:: Data listing ::

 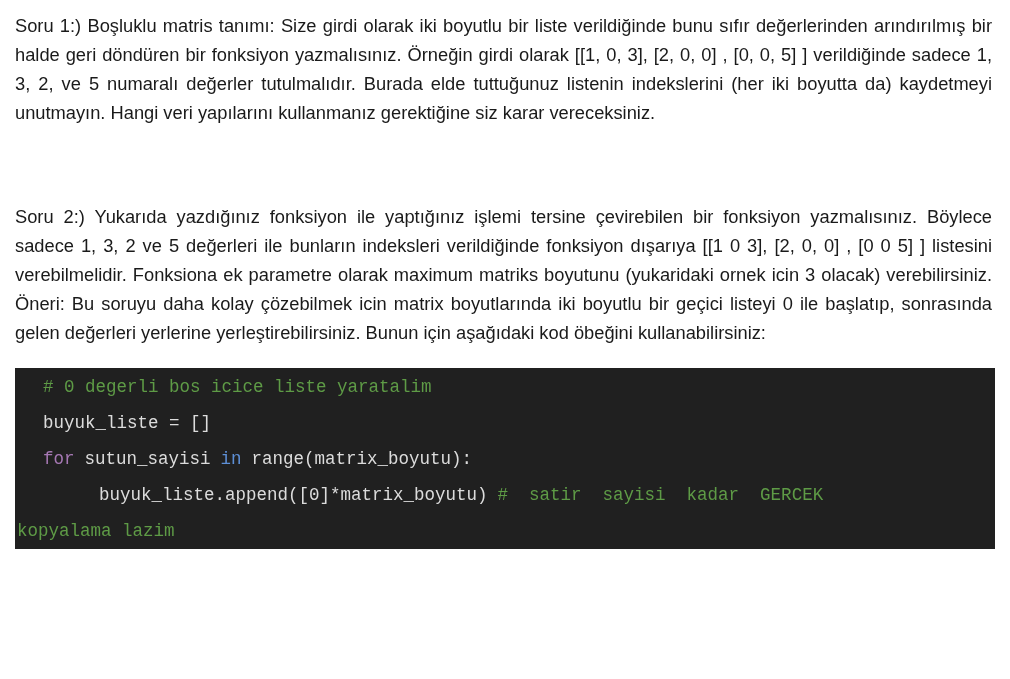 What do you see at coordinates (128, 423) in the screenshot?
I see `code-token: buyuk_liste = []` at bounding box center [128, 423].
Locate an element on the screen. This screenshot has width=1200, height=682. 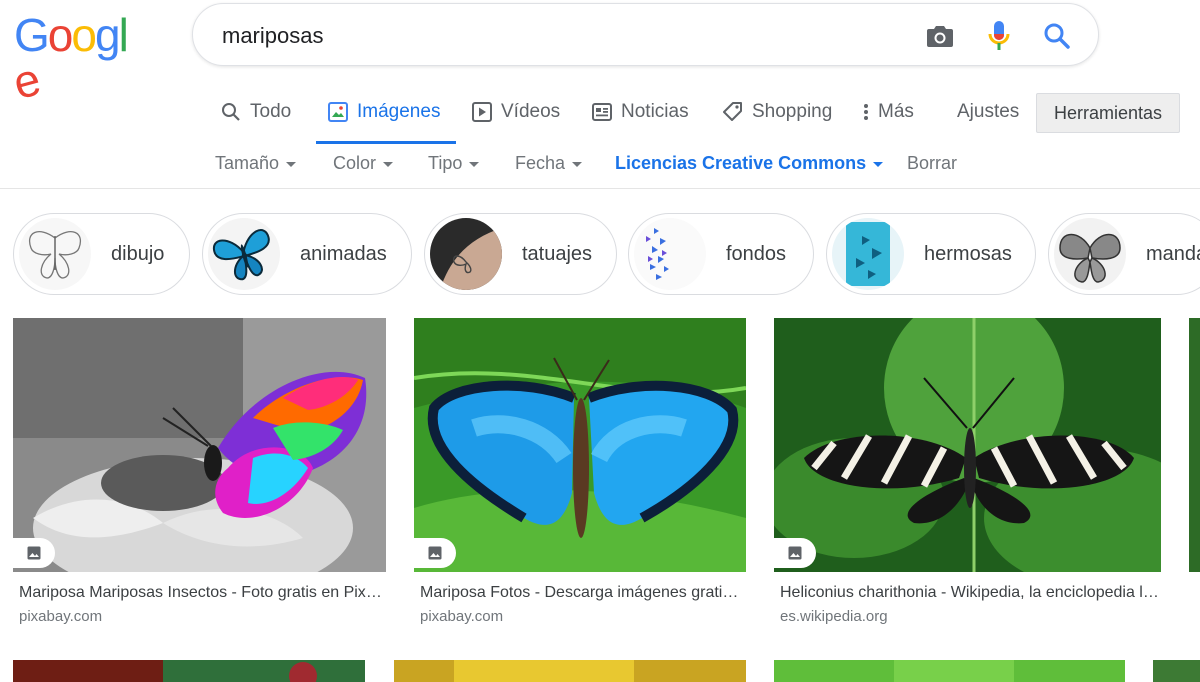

:::
:: Data listing ::

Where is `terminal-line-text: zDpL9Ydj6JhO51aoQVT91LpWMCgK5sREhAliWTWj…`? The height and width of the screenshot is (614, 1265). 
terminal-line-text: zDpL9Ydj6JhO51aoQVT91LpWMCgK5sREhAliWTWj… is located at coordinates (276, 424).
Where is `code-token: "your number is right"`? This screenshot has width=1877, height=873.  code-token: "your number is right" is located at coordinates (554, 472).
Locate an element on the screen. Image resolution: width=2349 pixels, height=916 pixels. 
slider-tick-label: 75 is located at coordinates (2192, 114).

:::
:: Data listing ::

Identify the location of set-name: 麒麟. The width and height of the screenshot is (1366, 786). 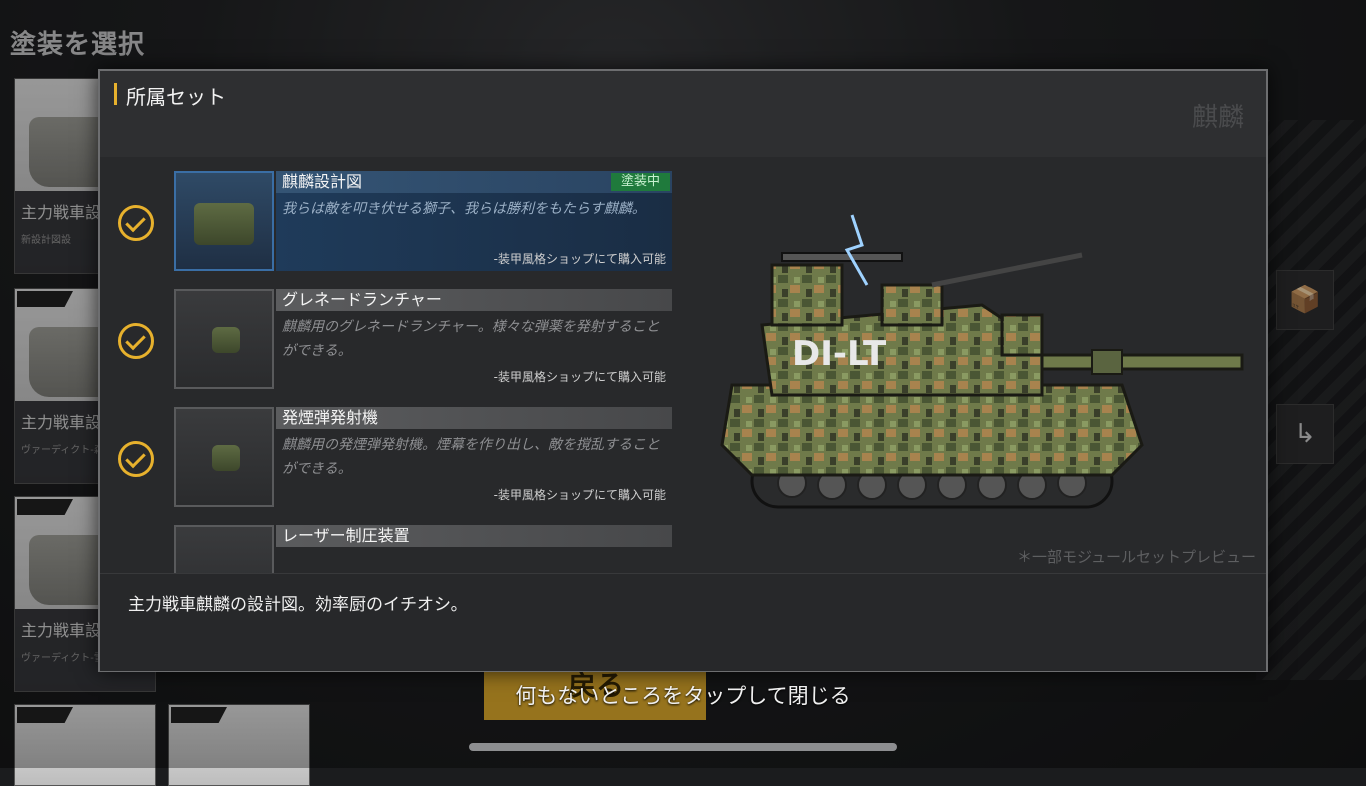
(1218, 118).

:::

*What you need to do:* Update the entries between the lines holding "What do you" and "Locate an element on the screen. This", inclusive, by replacing "Locate" with "Find" and keeping everything else unchanged. Leave the pictures out of your answer.

*Result of this exercise:*
  What do you see at coordinates (128, 423) in the screenshot?
I see `code-token: buyuk_liste = []` at bounding box center [128, 423].
Find an element on the screen. This screenshot has width=1200, height=682. 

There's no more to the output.